## Objectif de la tâche
Prolongez l’extrait sur les événements de Miyake en reprenant juste après sa dernière phrase.

## Extrait choisi
Africa-Press – Côte d’Ivoire. Les « événements de Miyake » (du nom de la physicienne japonaise Fusa Miyake qui les a découverts en 2012) sont des phénomènes rares durant lesquels le Soleil émet une énorme quantité de particules énergétiques qui frappent la Terre. Ces particules, appelées isotopes cosmogéniques (tels que le carbone 14, le béryllium 10 et le chlore 36), se forment quand des rayons cosmiques de haute énergie entrent en collision avec les noyaux d’atomes. Ce phénomène modifie l’atmosphère et laisse des traces, comme dans les cernes des arbres, que l’on peut analyser pour détecter ces événements. A ce jour, seulement neuf événements de Miyake ont été identifiés (dont six majeurs), et ils ne datent pas d’hier: le plus récent remonterait à 993 après J.-C. Ils sont aussi rares que dangereux: si l’un d’entre eux se produisait aujourd’hui, il aurait le potentiel de griller tous les systèmes électroniques et de communication de la planète.

Une équipe de recherche, dirigée par Irina Panyushkina du laboratoire de recherche sur les cernes des arbres et Timothy Jull du département de Géosciences, tous deux exerçant à l’Université d’Arizona (Etats-Unis), a pu déterminer qu’un de ces neuf événements de Miyake remonte à 664-663 avant J.-C. Ils ont publié leur étude dans la revue Communications Earth and Environment.

## Données fournies
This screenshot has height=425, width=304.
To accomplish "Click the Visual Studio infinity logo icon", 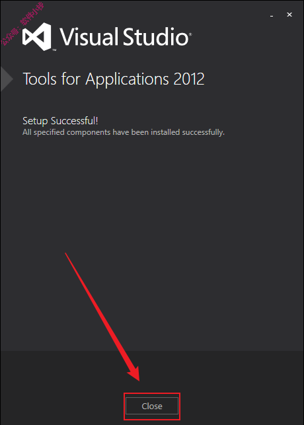I will tap(37, 36).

## Réponse rédigée
L’événement de Miyake, un phénomène rare et extrême

L’événement de Miyake se traduit par un pic de concentration en carbone 14 (isotope radioactif naturel du carbone) dans les cernes des arbres, mais aussi en béryllium 10 et en chlore 36 dans les carottes de glace, datés indépendamment. L’objectif d’Irina Panyushkina et de Timothy Jull était de définir l’année exacte et l’ampleur d’un événement de Miyake en particulier qui se serait produit vers 660 avant notre ère, enregistré dans le contenu en carbone (14C) des cernes de croissance des arbres et les isotopes des carottes de glace (BE10).

Cernes des arbres et activité solaire, quel lien ?

Chaque cerne d’arbre correspond à une année de croissance et la quantité de carbone 14 (C14) qu’il contient varie en fonction de l’activité solaire. Donc, lorsque se produit une éruption solaire se produit, elle perturbe l’atmosphère et augmente la quantité de rayons cosmiques qui atteint la Terre, ce qui par conséquent entraîne une augmentation du C14 dans les arbres. Ainsi, les chercheurs, en étudiant les cernes des arbres, peuvent observer les variations de l’activité solaire au fil du temps.


Quand les arbres racontent l’histoire du Soleil

Pour les chercheurs, toute la difficulté résidait dans le fait de trouver des spécimens de bois appropriés datant de 2500 ans dans les régions proches des pôles. Mais pourquoi ces régions en particulier ? « Elles sont importantes car les lignes de champ magnétique de la Terre y convergent, piégeant davantage de particules solaires qui sont ensuite canalisées dans l’atmosphère », explique Irina Panyushkina. Une fois les bois trouvés, les chercheurs ont analysé les cernes et ont brûlé la cellulose – principal composant du bois – pour déterminer la teneur en radiocarbone.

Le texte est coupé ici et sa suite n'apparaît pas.